От голоса Тедди его так трясло, что зубы стучали. Не успел он выйти из телефонной будки, как к нему подошла сестра и сообщила, что миссис Пек до утра наверняка не разродится. А раз так, ему бы лучше пойти домой и отдохнуть: посмотреть на него, можно подумать — это он рожает. И, подмигнув ему, сестра удалилась.

Но Эли не пошел домой. Он вынес коробку с одеждой, положил ее в машину. Ночь стояла теплая, звездная, и он принялся объезжать улицы Вудентона, одну за другой. Но за длинными палисадниками перед домами горожан, кроме неприветливых, светящихся желто-оранжевым светом окон, нельзя было ничего различить. Звезды надраивали багажники на крышах фургонов, стоящих на подъездных дорожках. Он, не спеша, катил по городу — туда, сюда, в объезд.
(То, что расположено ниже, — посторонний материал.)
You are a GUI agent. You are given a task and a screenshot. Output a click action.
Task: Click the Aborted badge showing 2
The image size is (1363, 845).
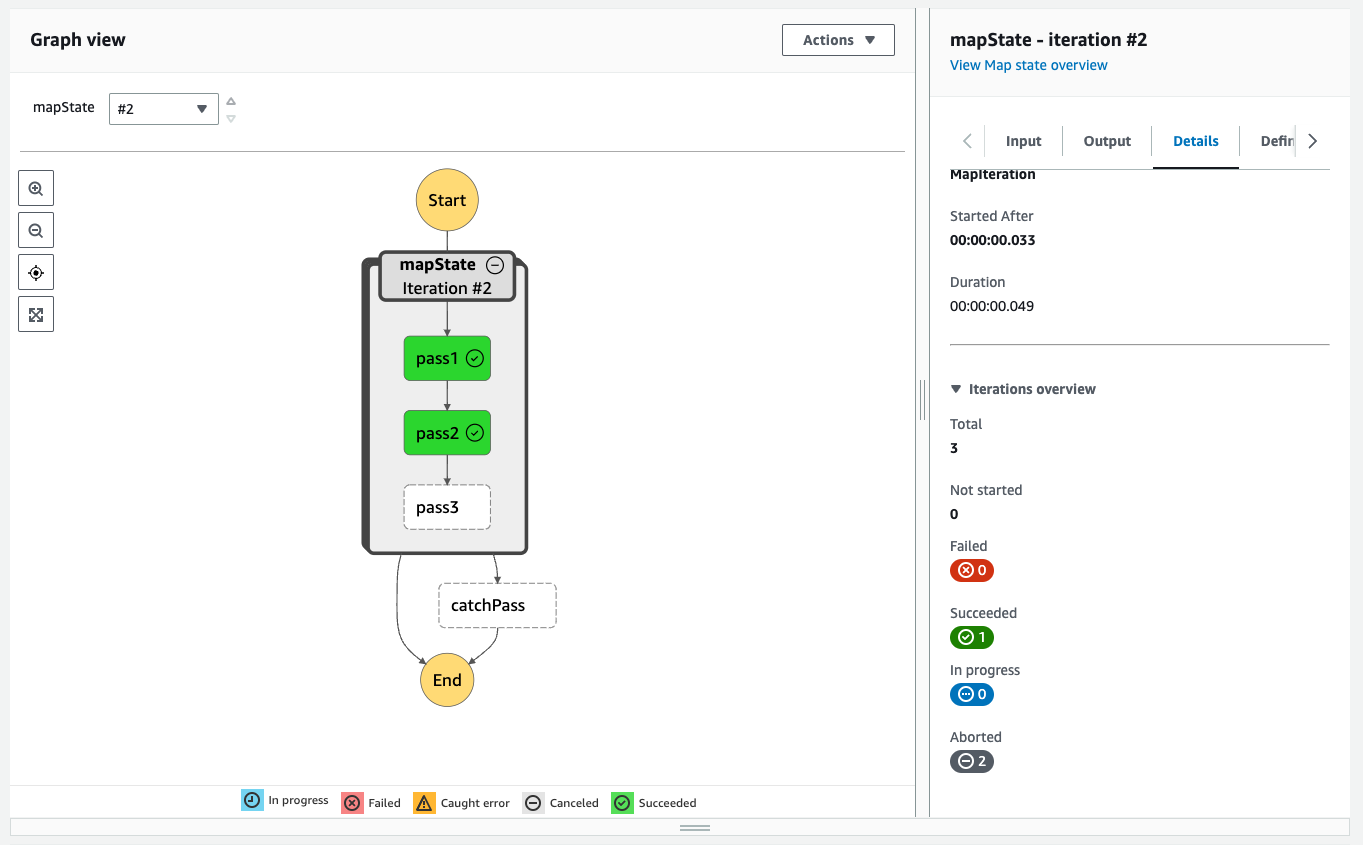point(971,761)
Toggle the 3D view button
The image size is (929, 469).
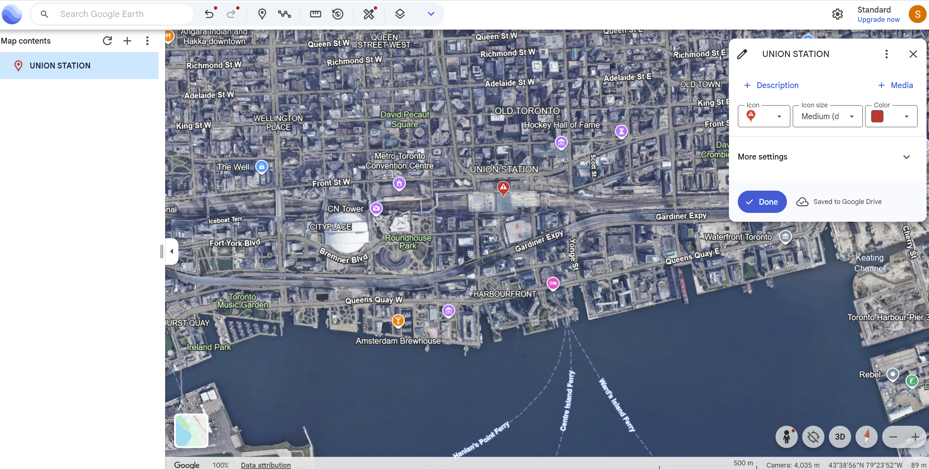[840, 437]
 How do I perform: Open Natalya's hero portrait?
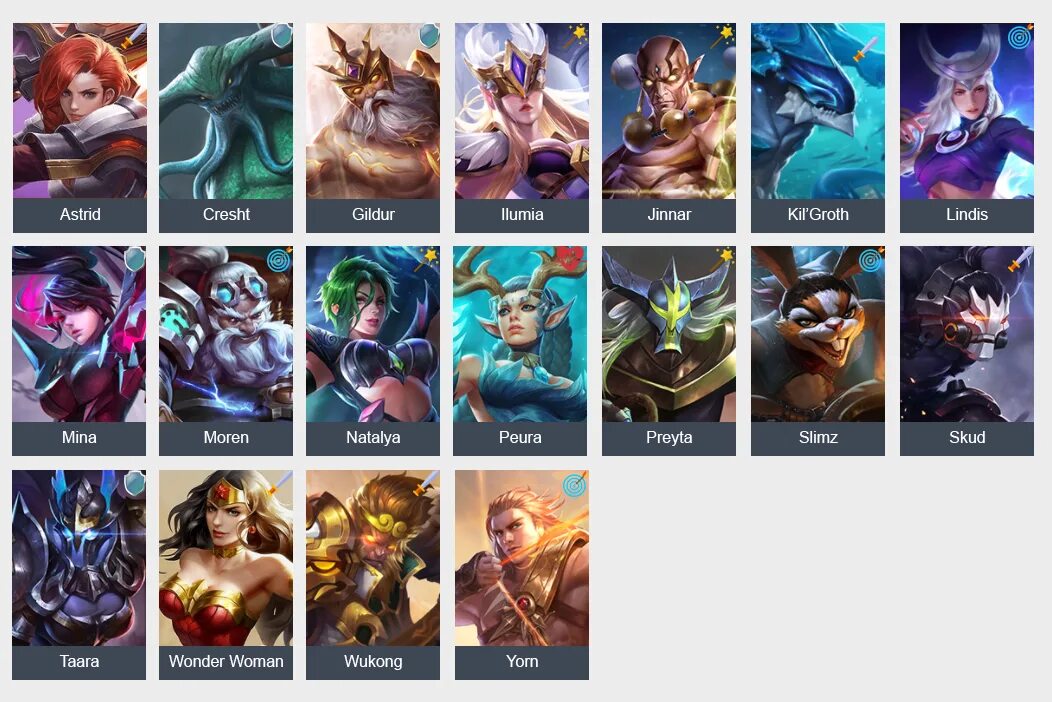[x=373, y=334]
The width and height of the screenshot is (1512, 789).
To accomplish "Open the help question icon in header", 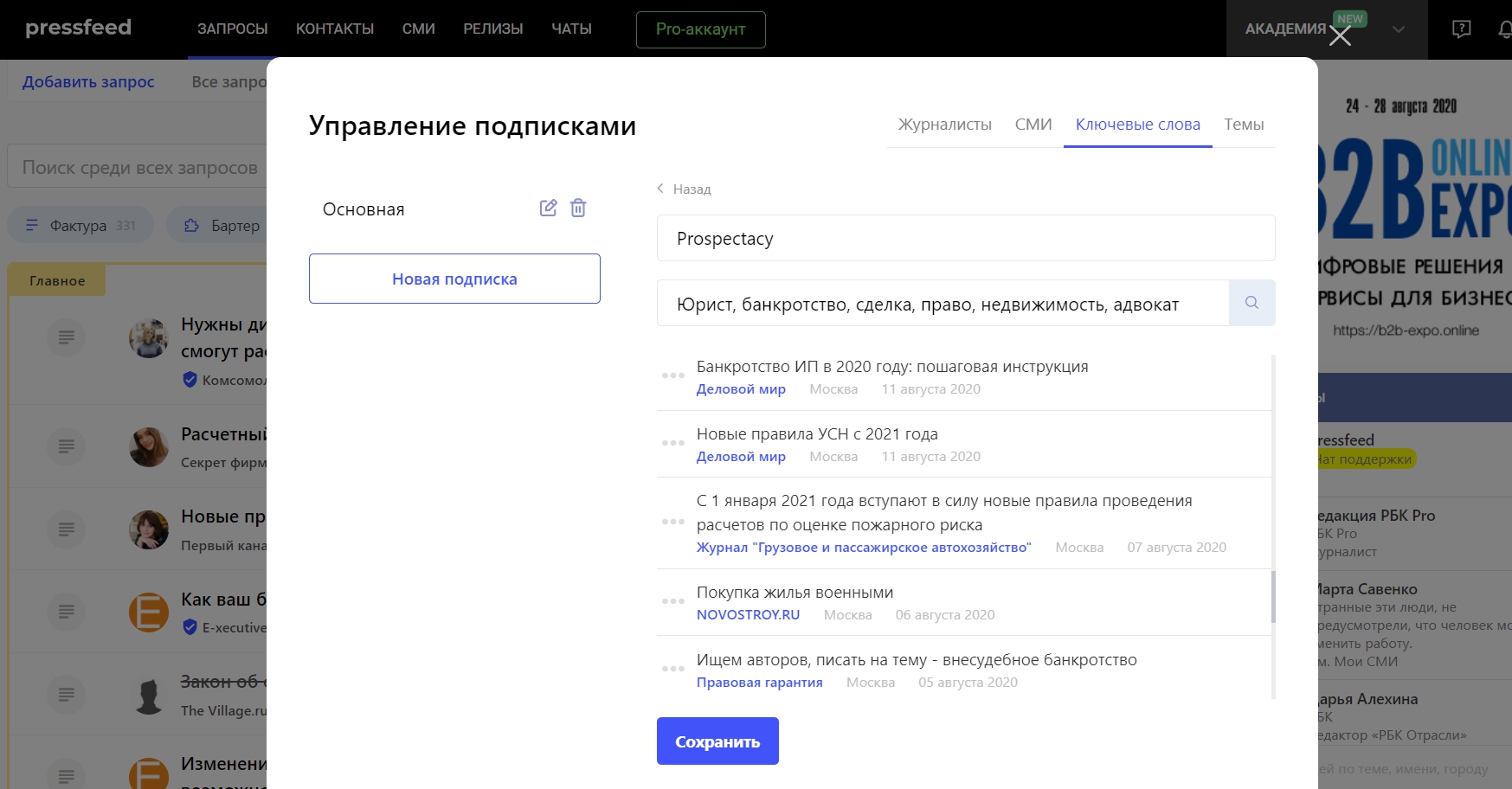I will tap(1461, 29).
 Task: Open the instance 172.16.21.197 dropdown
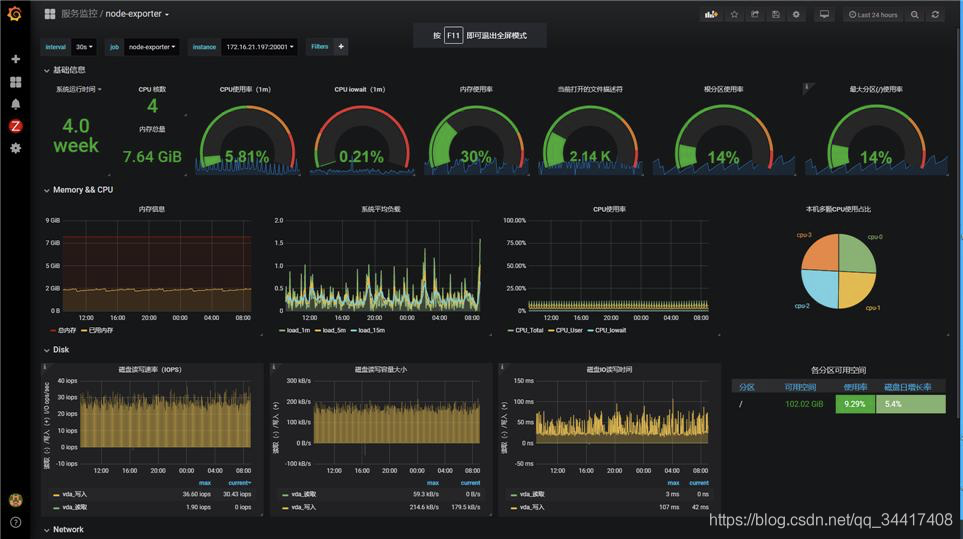pos(259,47)
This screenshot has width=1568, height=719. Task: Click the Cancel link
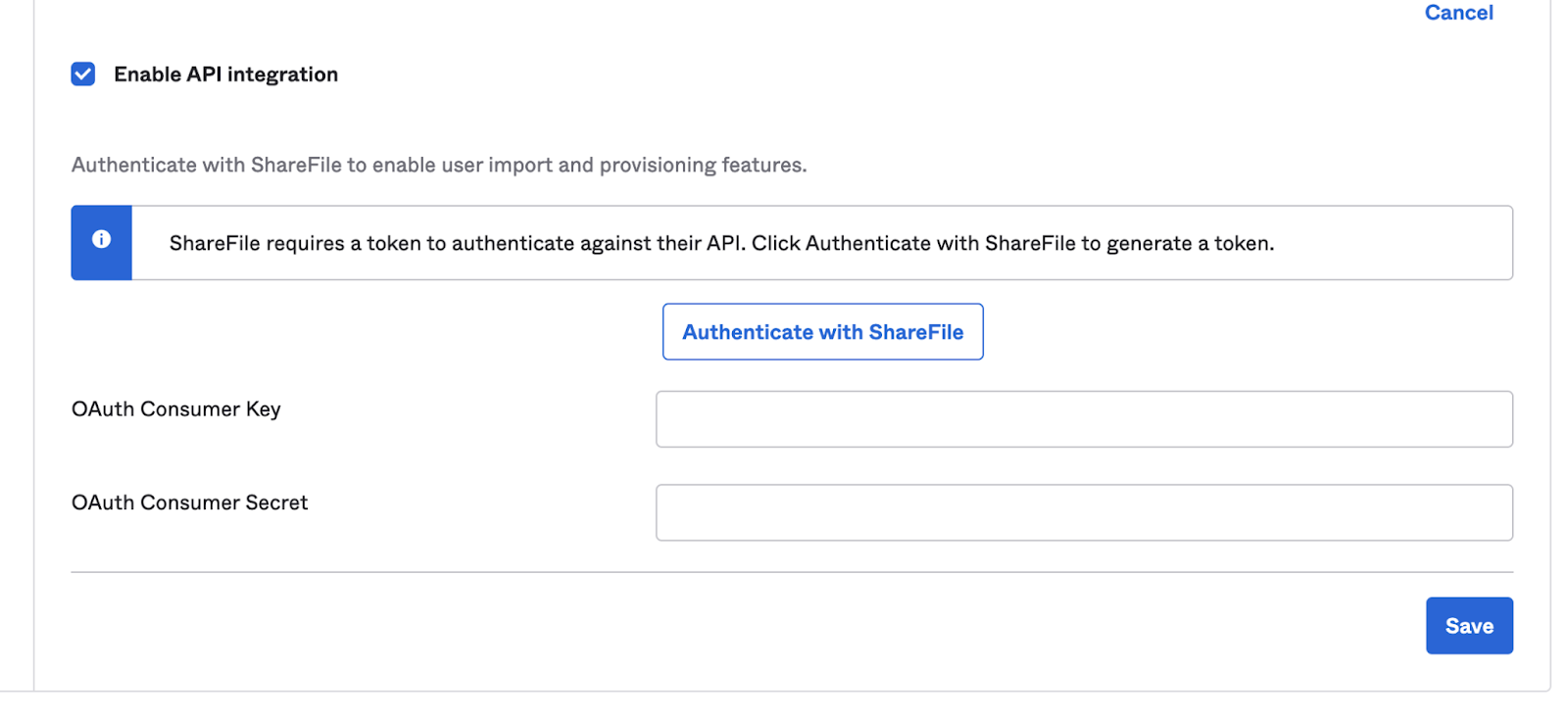tap(1458, 13)
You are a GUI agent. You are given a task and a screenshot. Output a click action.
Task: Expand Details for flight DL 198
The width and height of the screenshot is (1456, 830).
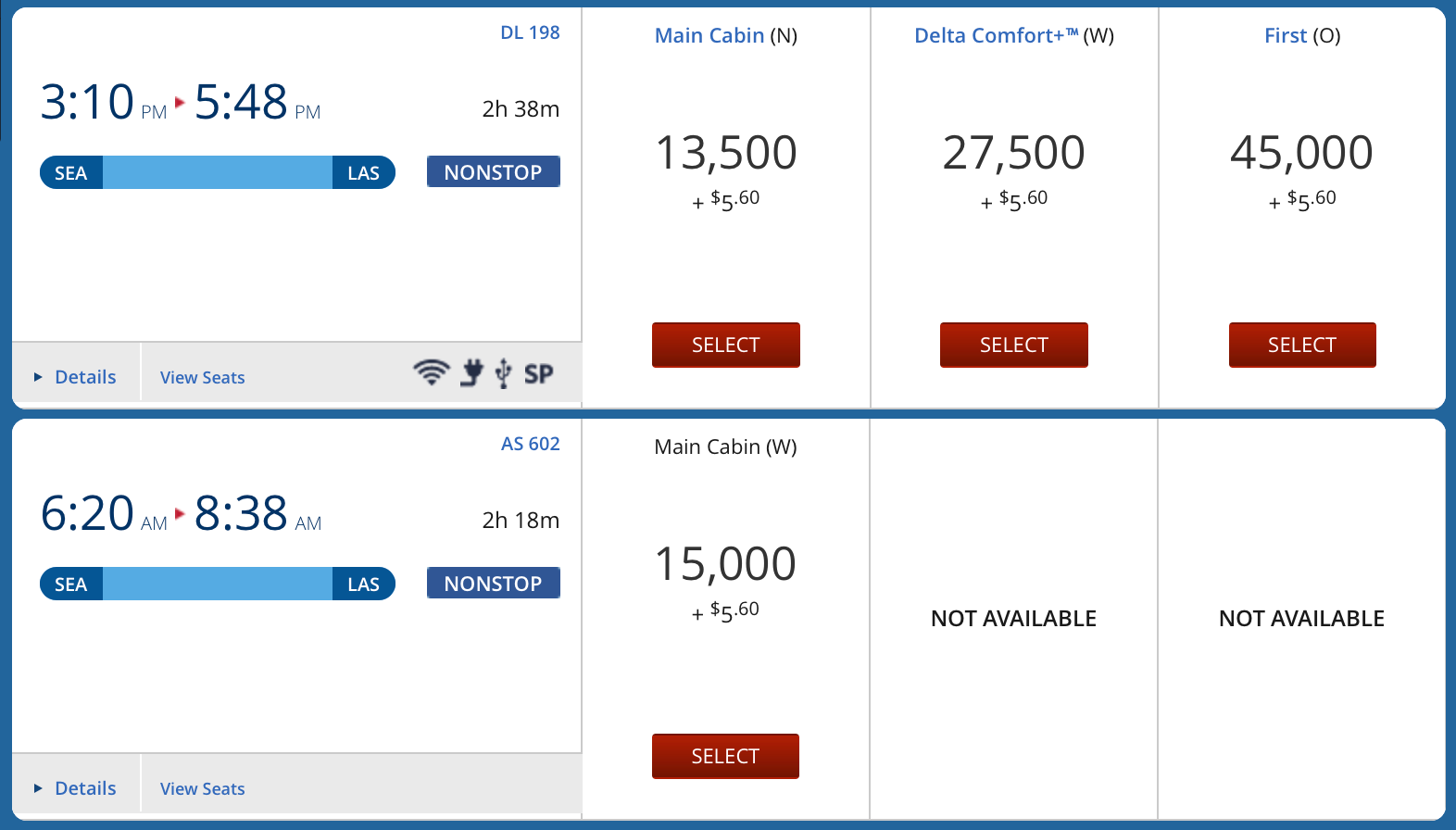[76, 377]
Не слышно было ничего, лишь шуршали шины на плавных поворотах.

Какой покой. Какой неслыханный покой. Когда еще дети могли так мирно спать в постельках? Родители — вопрошал себя Эли — были так сыты? Горячей воды сколько угодно? Никогда. Никогда — ни в Риме, ни в Греции. Никогда — даже за крепостными стенами — города не наслаждались таким благополучием! Чего ж удивительного, что они хотят сохранить всё, как есть. Ведь здесь как-никак покой, безопасность — разве не этого веками добивалась цивилизация. Вот и Тед Геллер при всей его дубоватости ничего другого не хочет. Ничего другого не хотели его отец и мать у себя в Бронксе, и дед и бабка в Польше, и родители деда и бабки в России или, скажем, в Австрии, или там куда бы или откуда бы они ни убежали. Да и Мириам тоже ничего другого не хочет. И вот и покой, и безопасность — всё это их: семьи наконец могут жить в этом мире, даже еврейские семьи. А что, если после стольких веков общине без жестоковыйности или там толстокожести не защитить эту благодать? Что, если все бедствия евреев оттого, что они слишком часто шли на уступки? А поддаваться никак нельзя — это закон жизни… Так развивалась мысль Эли, а тем временем он миновал железнодорожную станцию, припарковался на темной автозаправке «Галф», вышел из машины и вынес коробку.